Quando leggemmo sul programma che suonavano insieme stentavamo a crederci. Certo ci trovavamo di fronte a due grandi musicisti, ma mai personalità potevano essere più diverse.Eppure Joe Jackson e Todd Rundgren hanno calcato insieme lo stesso palcoscenico. Genio e sregolatezza Rundgren con una lunga carriera fatta di capolavori e di provocazioni del segno della Utopia con la U maiuscola. Songwriter raffinato l’altro, anzi “pennellatore” di melodie su una base armonica decisamente matura. Eppure il Dio della musica sa come guidare il caso: si può mettere due pezzi da novanta in scena senza che si facciano a pezzi. Anzi fa in modo che scatti quella particolare alchimia che solo i grandi (o alcuni di essi) sanno creare. Questo è successo alla cavea del Parco della musica di Roma, seconda e ultima data di un mini tour italiano dei due musicisti. I quali erano degnamente supportati da un quartetto americano, l’Ethel, (destinatari di un pezzo di Rundgren e già in tour con Jackson) protagonista della prima sezione della serata. Anzi dedichiamo subito loro un giusto tributo: mettono nella forma classica quel gusto tutto statunitense per il ritmo, il blues, il jazz, le armonie alla Aron Copland. Tra i brani di Marcelo Zarvos, di John King e i tradizionali rivisti e corretti, i quattro componenti dell’Ethel forse “picchiano” un po’ troppo secondo una visione tradizionale del quartetto.

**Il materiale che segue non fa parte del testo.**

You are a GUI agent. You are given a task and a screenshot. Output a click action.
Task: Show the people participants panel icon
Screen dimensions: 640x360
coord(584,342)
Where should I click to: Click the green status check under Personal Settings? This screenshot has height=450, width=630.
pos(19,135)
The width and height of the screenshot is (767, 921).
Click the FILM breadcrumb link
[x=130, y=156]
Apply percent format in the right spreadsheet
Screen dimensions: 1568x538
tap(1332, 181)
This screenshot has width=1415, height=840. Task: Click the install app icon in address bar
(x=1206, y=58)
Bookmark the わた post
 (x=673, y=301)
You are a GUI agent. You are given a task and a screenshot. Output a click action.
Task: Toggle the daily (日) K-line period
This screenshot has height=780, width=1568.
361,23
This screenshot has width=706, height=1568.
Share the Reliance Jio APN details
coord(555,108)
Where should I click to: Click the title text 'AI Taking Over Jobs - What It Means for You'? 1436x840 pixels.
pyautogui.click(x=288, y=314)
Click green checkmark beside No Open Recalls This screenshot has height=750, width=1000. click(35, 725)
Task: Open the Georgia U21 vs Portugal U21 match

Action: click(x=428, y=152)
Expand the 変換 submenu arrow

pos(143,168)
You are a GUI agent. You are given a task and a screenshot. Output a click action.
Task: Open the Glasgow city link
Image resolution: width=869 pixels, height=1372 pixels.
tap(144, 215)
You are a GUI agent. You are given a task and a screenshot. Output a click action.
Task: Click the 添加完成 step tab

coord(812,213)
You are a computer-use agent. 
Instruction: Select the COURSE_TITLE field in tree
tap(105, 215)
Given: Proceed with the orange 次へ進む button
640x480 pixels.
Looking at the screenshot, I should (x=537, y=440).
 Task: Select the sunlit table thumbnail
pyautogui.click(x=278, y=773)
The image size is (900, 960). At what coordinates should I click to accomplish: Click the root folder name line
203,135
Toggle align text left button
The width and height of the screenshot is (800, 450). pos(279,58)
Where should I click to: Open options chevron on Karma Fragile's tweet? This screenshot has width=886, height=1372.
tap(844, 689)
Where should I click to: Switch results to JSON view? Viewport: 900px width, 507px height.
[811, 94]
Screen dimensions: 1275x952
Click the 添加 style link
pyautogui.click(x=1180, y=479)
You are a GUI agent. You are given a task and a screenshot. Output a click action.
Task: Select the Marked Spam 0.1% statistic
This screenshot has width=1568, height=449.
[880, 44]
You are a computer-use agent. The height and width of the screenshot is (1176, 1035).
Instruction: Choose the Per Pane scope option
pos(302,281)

Ma tutto funziona, altro se funziona, anche perché il ruolo dei quattro musicisti assume alla fine una logica più ampia.
Torniamo però ai due protagonisti della serata. La dicotomia delle due parti del concerto (a proposito, nel biglietto d’ingresso accreditato al solo Jackson) è evidente. O meglio, c’è un punto in comune: la grande capacità compositiva dei due. Poi l’atteggiamento sul palco è totalmente diverso: Jackson è educato, timido, sempre protetto dal pianoforte, tipico figlio dell’Inghilterra colta che mischia formazione classica e rock’n’roll da pub. Rundgren è invece disinvolto, chiacchierone, litigioso con gli strumenti tanto da mettere fuori uso tre chitarre (meno male che c’erano anche il pianoforte e un ukulele), americano di origini scandinave figlio del soul e delle sperimentazioni trasversali. Ma la dimensione solista è congegnale a entrambi: Jackson è soprattutto un pianista, che però non può esimersi da mettere quel pizzico di rock che condiziona tocco e a volte fludità. Rundgren è soprattutto un chitarrista, ritmico e solista insieme. E poi ci sono le voci, belle entrambe. Quella di Jackson è a volte meno fluida sulle note alte, mentre Rundgren ha un’estensione vastissima con falsetti puliti e toni bassi profondi (d’altra parte ha inciso un album chiamato A-Cappella).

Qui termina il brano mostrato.